- _What you should do_: Copy exactly, and only, the lines from the line containing "Отчеты о выездах (149, 330)" through the last line of the records below, both included.

= = = = = = =

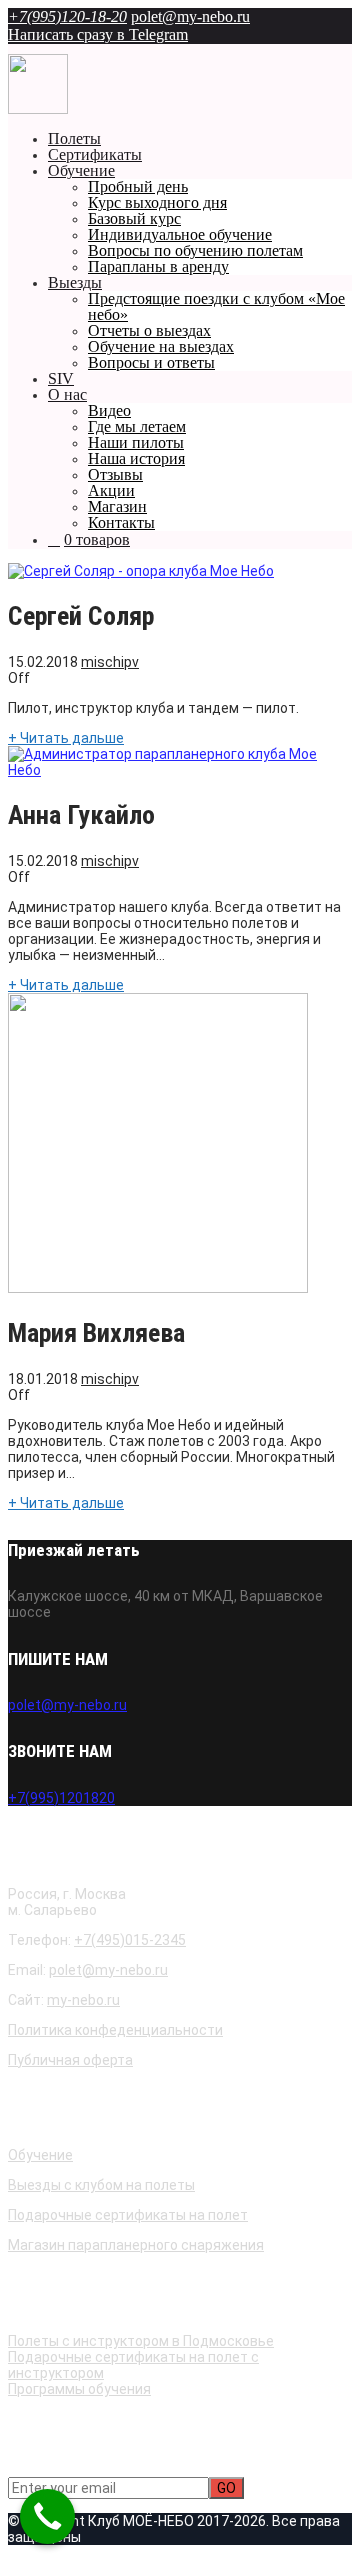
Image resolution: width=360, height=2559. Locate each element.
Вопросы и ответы (151, 362)
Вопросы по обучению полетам (195, 250)
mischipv (110, 662)
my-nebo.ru (83, 2000)
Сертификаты (95, 154)
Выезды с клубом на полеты (101, 2185)
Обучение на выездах (161, 346)
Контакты (121, 522)
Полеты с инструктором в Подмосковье (141, 2341)
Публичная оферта (70, 2060)
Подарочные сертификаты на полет (128, 2215)
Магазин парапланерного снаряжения (136, 2245)
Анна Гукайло (81, 815)
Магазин (117, 506)
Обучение (81, 170)
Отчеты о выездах (149, 330)
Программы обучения (79, 2389)
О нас (67, 394)
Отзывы (115, 474)
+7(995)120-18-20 (67, 16)
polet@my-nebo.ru (190, 16)
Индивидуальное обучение (180, 234)
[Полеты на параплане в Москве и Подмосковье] (38, 109)
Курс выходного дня (157, 202)
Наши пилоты (136, 442)
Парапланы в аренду (158, 266)
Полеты (74, 138)
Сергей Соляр (81, 616)
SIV (61, 378)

= = = = = = =

- _Expected output_:
Отчеты о выездах (149, 330)
Программы обучения (79, 2389)
О нас (67, 394)
Отзывы (115, 474)
+7(995)120-18-20 (67, 16)
polet@my-nebo.ru (190, 16)
Индивидуальное обучение (180, 234)
[Полеты на параплане в Москве и Подмосковье] (38, 109)
Курс выходного дня (157, 202)
Наши пилоты (136, 442)
Парапланы в аренду (158, 266)
Полеты (74, 138)
Сергей Соляр (81, 616)
SIV (61, 378)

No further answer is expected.